- [DATA TO PROCESS]:

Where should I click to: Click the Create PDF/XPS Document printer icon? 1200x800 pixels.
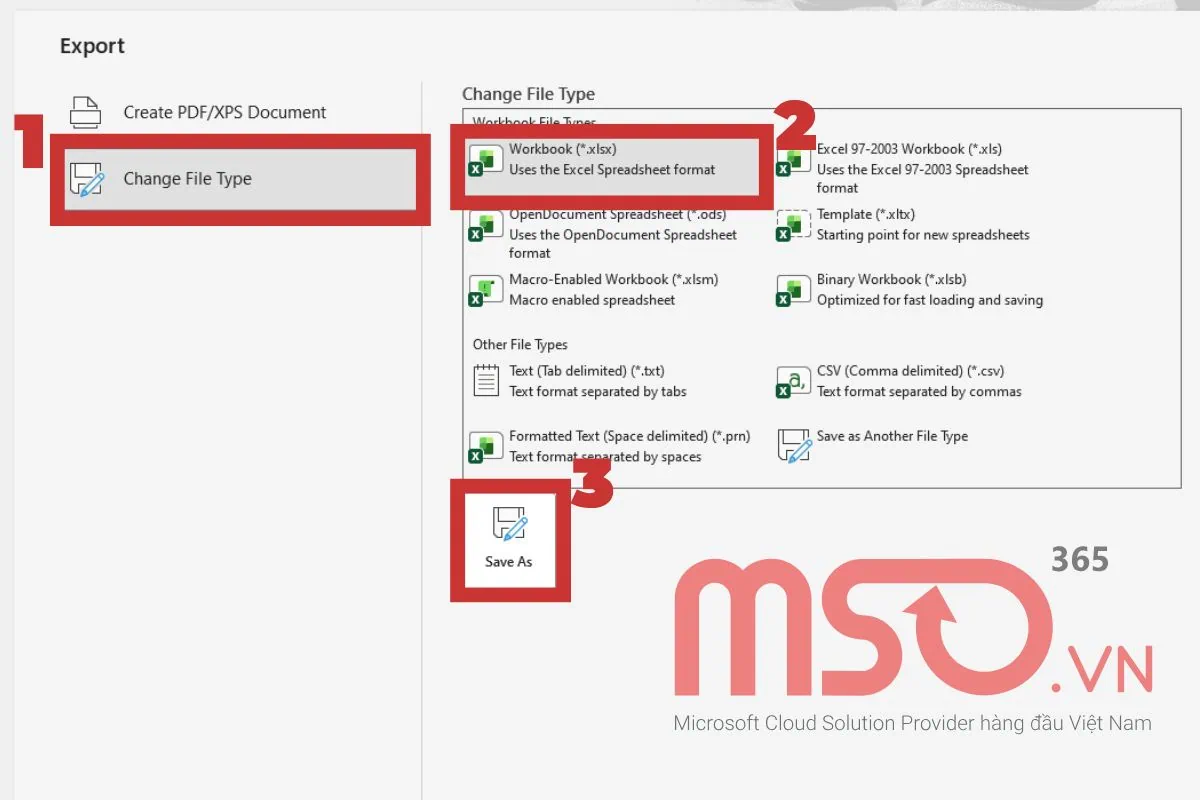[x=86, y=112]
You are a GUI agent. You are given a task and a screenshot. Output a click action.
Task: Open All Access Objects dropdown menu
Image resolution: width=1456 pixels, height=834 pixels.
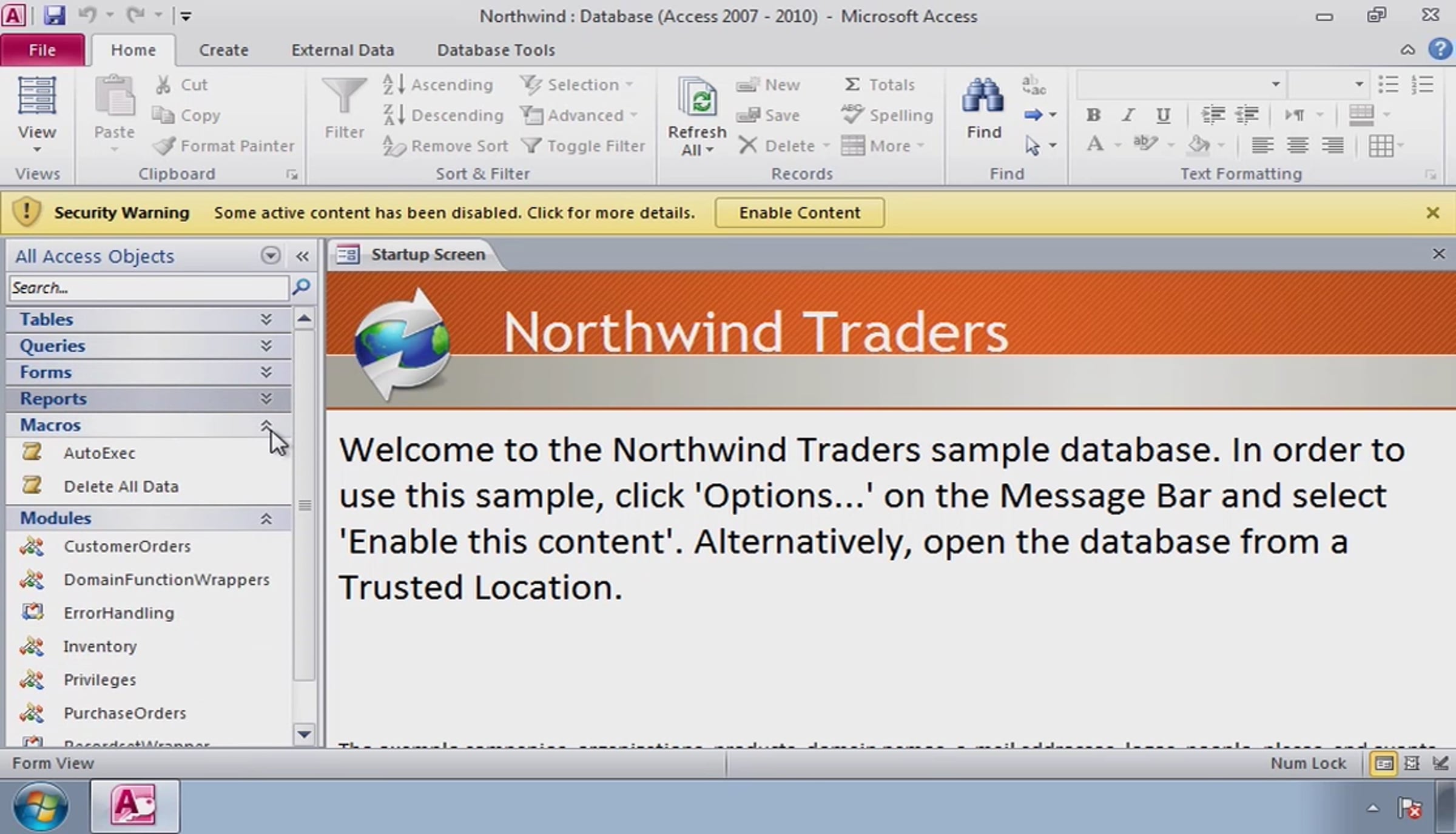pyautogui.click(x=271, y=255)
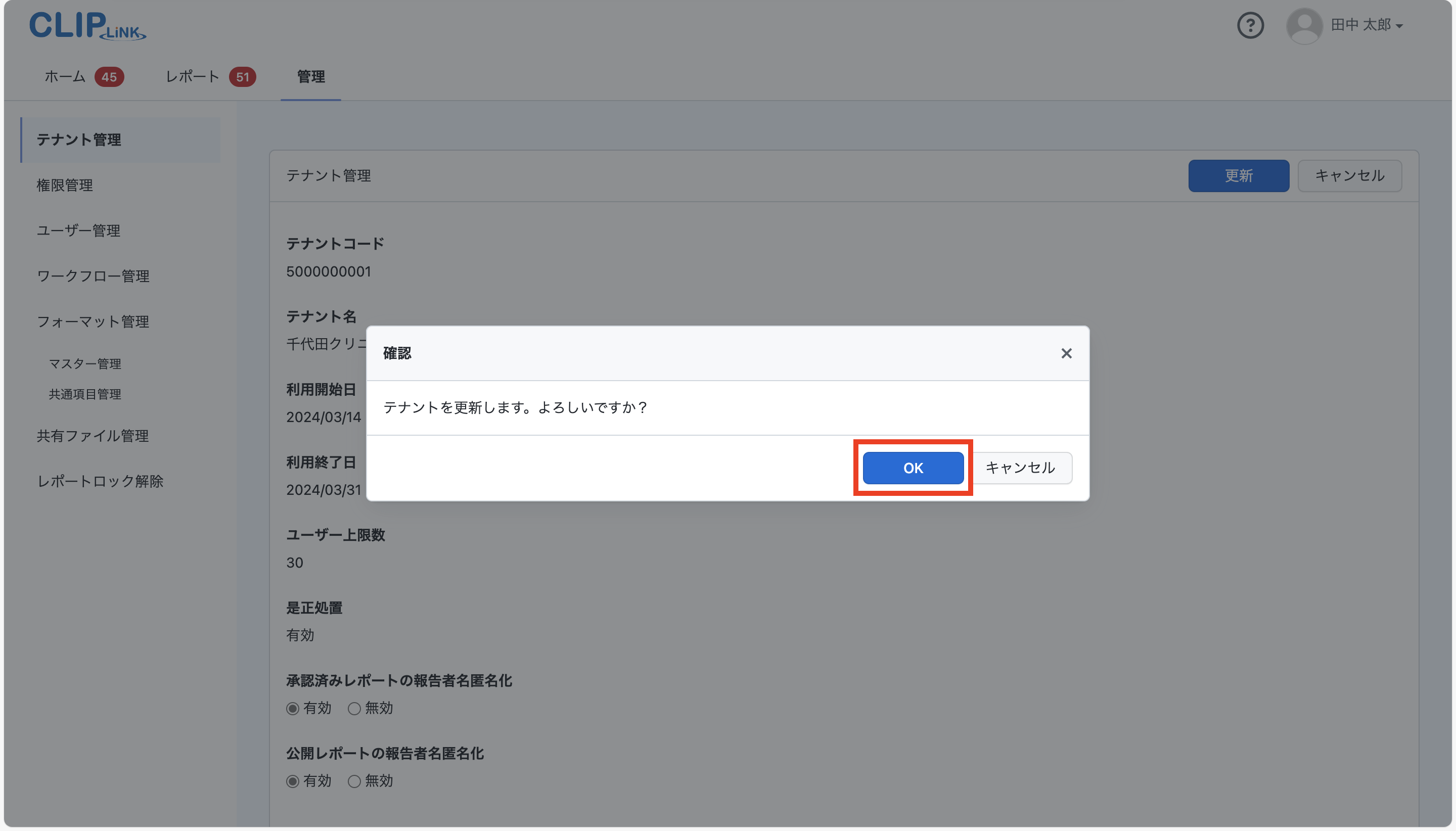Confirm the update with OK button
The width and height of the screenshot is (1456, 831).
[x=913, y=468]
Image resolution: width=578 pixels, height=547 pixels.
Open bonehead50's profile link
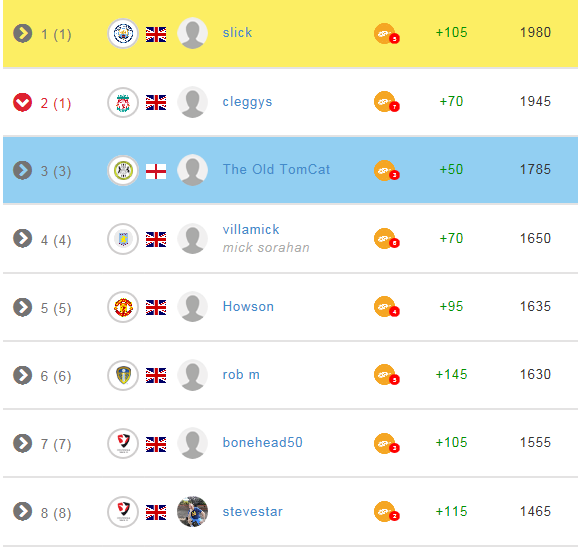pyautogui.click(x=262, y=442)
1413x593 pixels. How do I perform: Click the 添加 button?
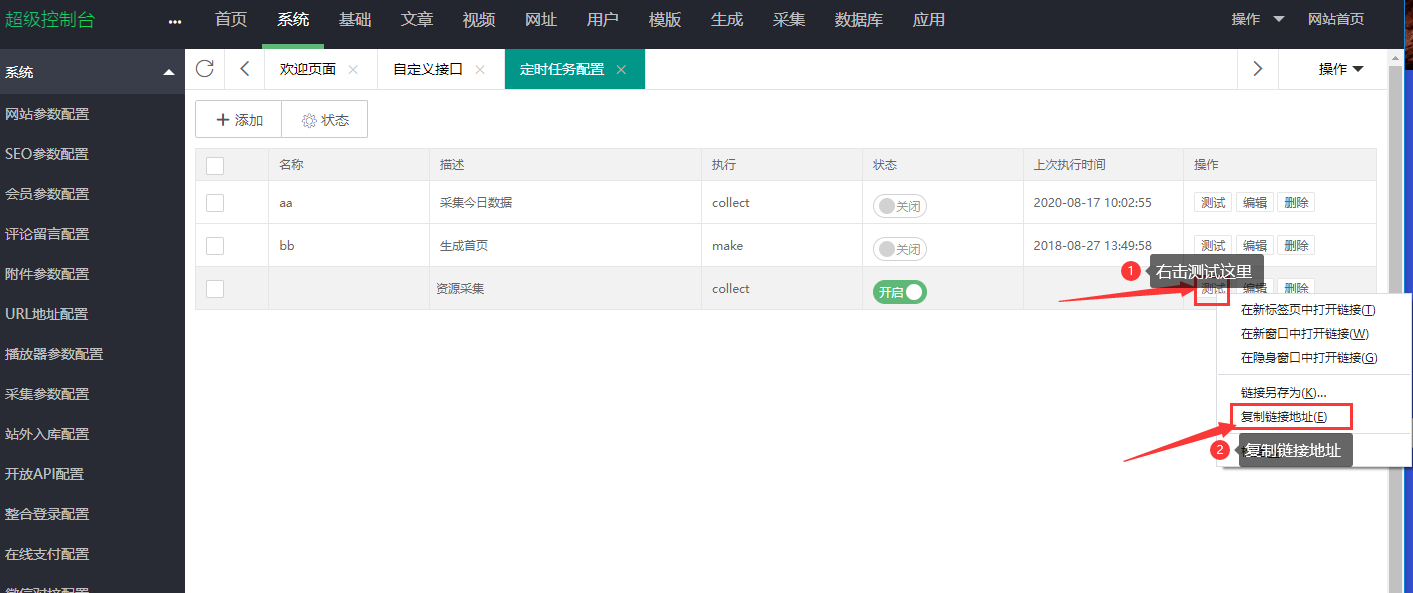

- [WRITTEN TASK]: Rewrite every line of the listing above, swapping "Image resolution" for "Screenshot size" and changing nothing else. Leave out the pictures.

- [ANSWER TO THIS TASK]:
Where should I click to: Click the Create PDF/XPS Document printer icon? 1200x800 pixels.
[x=86, y=112]
You are a GUI agent. You are given a task and a screenshot. Output a click action.
Task: Open All Access Objects dropdown menu
Screenshot size: width=1456 pixels, height=834 pixels.
pyautogui.click(x=271, y=255)
Confirm the update with OK button
The width and height of the screenshot is (1456, 831).
[x=913, y=468]
Screenshot size: width=578 pixels, height=547 pixels.
Open bonehead50's profile link
pyautogui.click(x=262, y=442)
1413x593 pixels. How do I perform: Click the 添加 button?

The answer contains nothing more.